Though eyewitnesses may appear very confident in identifying the defendant at a trial, their earliest description of the criminal may not match the defendant. At lineups and photo arrays, they may have been unsure about who the criminal was or even have identified other individuals as the criminal. The fact that their testimony has changed is not necessarily brought out in court, and at the same time the earlier identification is generally considered to be more reliable. In such cases, the confidence the witness shows on the witness stand may be due to the prosecutor’s intervening help in preparing or rehearsing for the questions that would most likely be asked at the trial. Increased certainty might also be due to identifying the defendant in multiple lineups or photo arrays.
Knowing that testimony from experts on eyewitness research tends to undermine the effectiveness of eyewitness testimony, the researchers themselves disagree about the advisability of giving such testimony. Some worry that such testimony will not serve justice well. Others, such as Loftus, favor offering such testimony to help juries make more informed decisions about the reliability of eyewitness testimony. Wells favors offering expert testimony when faulty police procedures have led to unreliable eyewitness testimony because testifying in such cases may lead to improved police procedures.
Aiming to avoid ongoing wrongful convictions based on unreliable eyewitness testimony, psychologists and jurists have called for a variety of reforms. Some call for disallowing convictions based on only one eyewitness. Others want to institute training programs for police academies and departments on the circumstances that render eyewitness testimony questionable. Groups such as the National Institute of Justice and the American Bar Association have called for such reforms as the following:
- Lineups should not be stacked to single out suspects.
- To avoid giving a false impression, police instructions for witnesses should say that the perpetrator may or may not be in the lineup or photo array.
- The initial process of identification should be videotaped to provide a record of the witness’s level of certainty at that point.

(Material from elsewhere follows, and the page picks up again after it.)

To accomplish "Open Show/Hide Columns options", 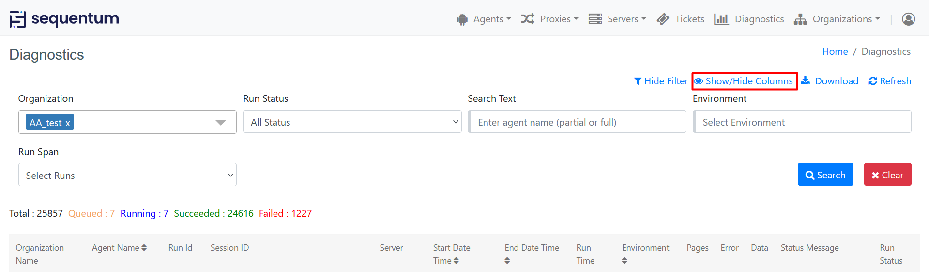I will click(x=745, y=81).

Others also encourage judges to seek out and reject unreliable eyewitness testimony. In a 2012 legal reform, the New Jersey Supreme Court charged judges to inform jurors of potential problems with eyewitness testimony.
Bibliography:
- Cutler, Brian L., ed. Conviction of the Innocent: Lessons From Psychological Research. Washington, DC: American Psychological Association, 2012.
- Garrett, Brandon L. Convicting the Innocent: Where Criminal Prosecutions Go Wrong. Cambridge, MA: Harvard University Press, 2011.
- Loftus, Elizabeth F. Eyewitness Testimony. Cambridge, MA: Harvard University Press, 1996.